Mark Cuban Is Endowing A Chair To ‘Eliminate Stupid Patents’ - isalmon
http://techcrunch.com/2013/01/31/mark-cubans-awesome-justification-for-endowing-a-chair-for-eliminating-stupid-patents/
======
ScottBurson
_I would also like to see a “cold room” exception. If you can show you
invented the idea using completely independent thought, you don’t violate the
patent and the patent is invalidated._

This seems to make a lot of sense at first glance. But how do you ever _prove_
that you were unaware of the patented invention?

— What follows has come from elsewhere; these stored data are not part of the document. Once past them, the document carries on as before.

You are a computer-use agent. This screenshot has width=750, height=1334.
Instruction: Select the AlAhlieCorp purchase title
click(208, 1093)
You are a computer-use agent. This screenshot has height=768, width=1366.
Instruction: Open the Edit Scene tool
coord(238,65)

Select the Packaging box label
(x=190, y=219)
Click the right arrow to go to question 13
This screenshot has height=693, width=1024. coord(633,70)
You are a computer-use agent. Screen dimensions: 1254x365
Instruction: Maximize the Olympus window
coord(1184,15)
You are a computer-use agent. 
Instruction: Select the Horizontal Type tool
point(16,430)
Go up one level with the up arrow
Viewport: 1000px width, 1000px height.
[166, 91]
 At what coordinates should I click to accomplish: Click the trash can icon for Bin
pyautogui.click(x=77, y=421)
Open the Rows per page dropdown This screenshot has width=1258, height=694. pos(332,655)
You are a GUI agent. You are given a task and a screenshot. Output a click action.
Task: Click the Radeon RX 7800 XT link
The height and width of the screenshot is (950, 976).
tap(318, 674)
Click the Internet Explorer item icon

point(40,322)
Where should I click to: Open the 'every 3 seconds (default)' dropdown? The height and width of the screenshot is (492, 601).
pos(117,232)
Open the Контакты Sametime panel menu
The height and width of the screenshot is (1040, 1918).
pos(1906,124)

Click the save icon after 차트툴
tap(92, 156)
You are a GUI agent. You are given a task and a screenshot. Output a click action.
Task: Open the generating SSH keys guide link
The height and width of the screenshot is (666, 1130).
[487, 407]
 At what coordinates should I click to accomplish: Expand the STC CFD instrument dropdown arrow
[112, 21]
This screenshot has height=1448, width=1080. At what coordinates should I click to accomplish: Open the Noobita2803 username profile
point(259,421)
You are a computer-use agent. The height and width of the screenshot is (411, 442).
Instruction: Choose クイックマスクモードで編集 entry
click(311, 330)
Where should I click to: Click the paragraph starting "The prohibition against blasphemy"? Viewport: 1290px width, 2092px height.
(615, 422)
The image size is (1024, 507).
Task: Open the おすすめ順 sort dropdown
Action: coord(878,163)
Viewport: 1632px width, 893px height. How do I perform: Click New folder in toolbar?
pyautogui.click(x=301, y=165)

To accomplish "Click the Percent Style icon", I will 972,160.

I propose a different solution. The burden of proof should be on the patent
applicant to show nonobviousness, rather than the burden being on the PTO to
show obviousness, and _objective evidence_ should be required. The kinds of
objective evidence that could be supplied to show nonobviousness have already
been delineated by the Supreme court:

() commercial success () long-felt but unsolved needs () failure of others

For software, if you managed to get a peer-reviewed paper accepted, I think
that could also count as evidence of nonobviousness -- just how strong would
depend on the prestigiousness of the conference or journal in question. Or
maybe you could point to a passage in a textbook or someone else's published
paper to the effect that the problem you are solving had been open for some
time.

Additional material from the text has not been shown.